Votre regard sans concession sur Sartre ne doit pas vous valoir que des amis, en France?

Oui, on a même essayé de m'écarter de l'équipe préparant le volume de la Pléiade consacré à son théâtre, car j'avais estimé qu'il fallait débattre de sa prise du poste au lycée Condorcet. J'ai dû faire intervenir un avocat pour que mon nom figure bien dans le volume. Et en mai dernier, dans l'annonce sur Internet d'un colloque à Paris III, j'ai encore eu droit à une diffamation par l'un de mes adversaires. En revanche, il y a quelques jours, après la sortie de mon livre, j'ai reçu une lettre très équitable et même compréhensive de la fille adoptive et ayant droit de Sartre, Arlette Elkaïm-Sartre, qui, c'est bien normal, défend plutôt le point de vue de l'auteur des Mots.

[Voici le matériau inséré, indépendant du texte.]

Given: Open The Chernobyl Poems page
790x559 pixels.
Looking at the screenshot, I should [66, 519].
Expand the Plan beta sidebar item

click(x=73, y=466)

Dans le dernier texte de votre ouvrage, vous êtes également très dure avec Claude Lanzmann, ex-amant de Simone de Beauvoir et réalisateur de Shoah...

J'ai parfois l'impression que c'est une icône que personne n'ose affronter, en France. Simone de Beauvoir a contribué à financer Shoah et a aidé au lancement via un article retentissant en première page du Monde. Mais ce que je rappelle aussi, c'est que Lanzmann, dans ses Mémoires, est beaucoup plus elliptique sur une autre source de financement de son film. Comme l'a montré la thèse récente d'une élève de l'historien israélien Shlomo Sand, le département de l'information du ministère des Affaires étrangères israélien a financé le film dès 1974. Non sans arrière-pensées de propagande, alors qu'Israël était durement critiquée pour l'occupation de territoires après la guerre des Six-Jours. D'ailleurs, pour éviter que l'Etat israélien n'apparaisse officiellement dans le financement du film, une société-écran a été créée à Genève. Cela n'enlève rien à la qualité de Shoah, mais pourquoi n'aurait-on pas le droit d'écrire cela ?

Comment expliquez-vous une certaine tendance au "Sartre bashing" qui a pu sévir en France ces dernières années?

De modèle pour jeunesse, il est devenu bouc émissaire. Comme si c'était lui et lui seul qui avait entraîné toute une génération dans l'erreur - URSS, Cuba, gauchisme... C'est injuste. Là encore, les choses sont plus complexes. Comme pour l'Occupation.